_Task_
Return, exactly, the line that contains "Reply to the post with comment icon" together with all lines after it to the end of the entries, and no further lines.

[Saved data entries]
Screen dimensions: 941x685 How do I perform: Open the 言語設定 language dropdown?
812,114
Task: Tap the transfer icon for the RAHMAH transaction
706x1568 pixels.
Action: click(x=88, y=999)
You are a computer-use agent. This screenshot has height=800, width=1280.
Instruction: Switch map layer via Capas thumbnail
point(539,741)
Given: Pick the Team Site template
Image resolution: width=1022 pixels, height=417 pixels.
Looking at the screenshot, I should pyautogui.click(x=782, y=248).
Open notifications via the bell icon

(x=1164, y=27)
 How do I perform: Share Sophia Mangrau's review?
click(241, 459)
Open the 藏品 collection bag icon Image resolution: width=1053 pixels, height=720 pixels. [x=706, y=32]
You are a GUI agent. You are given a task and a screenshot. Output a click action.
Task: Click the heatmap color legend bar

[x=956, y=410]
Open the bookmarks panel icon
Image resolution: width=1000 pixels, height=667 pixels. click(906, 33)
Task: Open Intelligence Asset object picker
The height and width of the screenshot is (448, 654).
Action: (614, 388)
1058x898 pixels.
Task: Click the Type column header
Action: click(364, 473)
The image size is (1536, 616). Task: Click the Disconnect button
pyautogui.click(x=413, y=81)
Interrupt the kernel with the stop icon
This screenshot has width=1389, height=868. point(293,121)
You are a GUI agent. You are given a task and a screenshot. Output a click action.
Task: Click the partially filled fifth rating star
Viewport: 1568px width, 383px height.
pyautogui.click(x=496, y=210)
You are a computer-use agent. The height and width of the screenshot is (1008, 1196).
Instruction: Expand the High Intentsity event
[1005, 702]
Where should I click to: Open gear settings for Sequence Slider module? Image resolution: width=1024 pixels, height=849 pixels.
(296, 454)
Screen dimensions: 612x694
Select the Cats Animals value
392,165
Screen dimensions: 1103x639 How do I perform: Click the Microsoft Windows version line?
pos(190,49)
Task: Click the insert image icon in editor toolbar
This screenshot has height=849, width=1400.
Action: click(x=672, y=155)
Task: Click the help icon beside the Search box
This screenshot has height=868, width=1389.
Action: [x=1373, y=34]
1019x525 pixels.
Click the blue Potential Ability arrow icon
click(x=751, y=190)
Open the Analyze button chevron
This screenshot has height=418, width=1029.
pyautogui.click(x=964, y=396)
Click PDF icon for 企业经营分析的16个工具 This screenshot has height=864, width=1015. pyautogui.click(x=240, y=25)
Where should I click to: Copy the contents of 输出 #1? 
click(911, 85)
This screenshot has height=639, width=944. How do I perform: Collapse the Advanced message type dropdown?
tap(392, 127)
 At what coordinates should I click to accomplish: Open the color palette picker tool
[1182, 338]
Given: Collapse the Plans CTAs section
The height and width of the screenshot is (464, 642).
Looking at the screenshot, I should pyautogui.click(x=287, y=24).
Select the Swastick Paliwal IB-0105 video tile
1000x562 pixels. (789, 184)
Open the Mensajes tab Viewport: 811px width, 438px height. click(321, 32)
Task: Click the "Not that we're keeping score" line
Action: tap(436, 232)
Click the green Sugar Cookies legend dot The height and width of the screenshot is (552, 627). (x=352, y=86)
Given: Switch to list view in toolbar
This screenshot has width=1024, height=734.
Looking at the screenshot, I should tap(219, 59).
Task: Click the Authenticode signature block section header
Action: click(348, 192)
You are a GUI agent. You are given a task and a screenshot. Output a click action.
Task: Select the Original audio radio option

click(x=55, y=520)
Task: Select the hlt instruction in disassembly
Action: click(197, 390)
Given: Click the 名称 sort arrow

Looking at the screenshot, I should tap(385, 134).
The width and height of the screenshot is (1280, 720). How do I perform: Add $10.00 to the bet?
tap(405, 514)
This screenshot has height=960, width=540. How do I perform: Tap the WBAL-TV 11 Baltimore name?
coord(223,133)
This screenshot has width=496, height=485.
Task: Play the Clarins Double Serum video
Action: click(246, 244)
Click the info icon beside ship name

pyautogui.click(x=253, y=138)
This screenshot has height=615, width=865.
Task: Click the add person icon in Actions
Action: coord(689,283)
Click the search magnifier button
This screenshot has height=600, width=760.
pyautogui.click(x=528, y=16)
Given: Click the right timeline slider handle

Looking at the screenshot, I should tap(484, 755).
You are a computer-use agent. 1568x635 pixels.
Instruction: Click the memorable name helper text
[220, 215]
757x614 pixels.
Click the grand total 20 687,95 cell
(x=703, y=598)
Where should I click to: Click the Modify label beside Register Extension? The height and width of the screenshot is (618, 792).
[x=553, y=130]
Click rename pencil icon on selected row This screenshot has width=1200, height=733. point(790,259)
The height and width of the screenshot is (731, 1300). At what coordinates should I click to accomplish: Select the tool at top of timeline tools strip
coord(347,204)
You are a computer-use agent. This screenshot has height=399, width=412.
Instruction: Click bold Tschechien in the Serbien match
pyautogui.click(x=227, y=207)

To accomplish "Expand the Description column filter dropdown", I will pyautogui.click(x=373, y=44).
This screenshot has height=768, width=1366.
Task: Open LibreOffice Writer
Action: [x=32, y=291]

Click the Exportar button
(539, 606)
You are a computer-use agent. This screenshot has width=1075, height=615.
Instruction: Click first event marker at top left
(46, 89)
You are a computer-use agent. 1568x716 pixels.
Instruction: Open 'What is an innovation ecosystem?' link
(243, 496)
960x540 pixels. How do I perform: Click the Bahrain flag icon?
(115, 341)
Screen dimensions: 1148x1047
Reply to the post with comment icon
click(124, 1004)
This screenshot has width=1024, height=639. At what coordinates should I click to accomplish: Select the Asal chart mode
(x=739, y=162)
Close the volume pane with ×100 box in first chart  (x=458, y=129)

_Expected answer_
Reply to the post with comment icon
click(124, 1004)
This screenshot has width=1024, height=639. At what coordinates should I click to accomplish: Select the Asal chart mode
(x=739, y=162)
Close the volume pane with ×100 box in first chart  (x=458, y=129)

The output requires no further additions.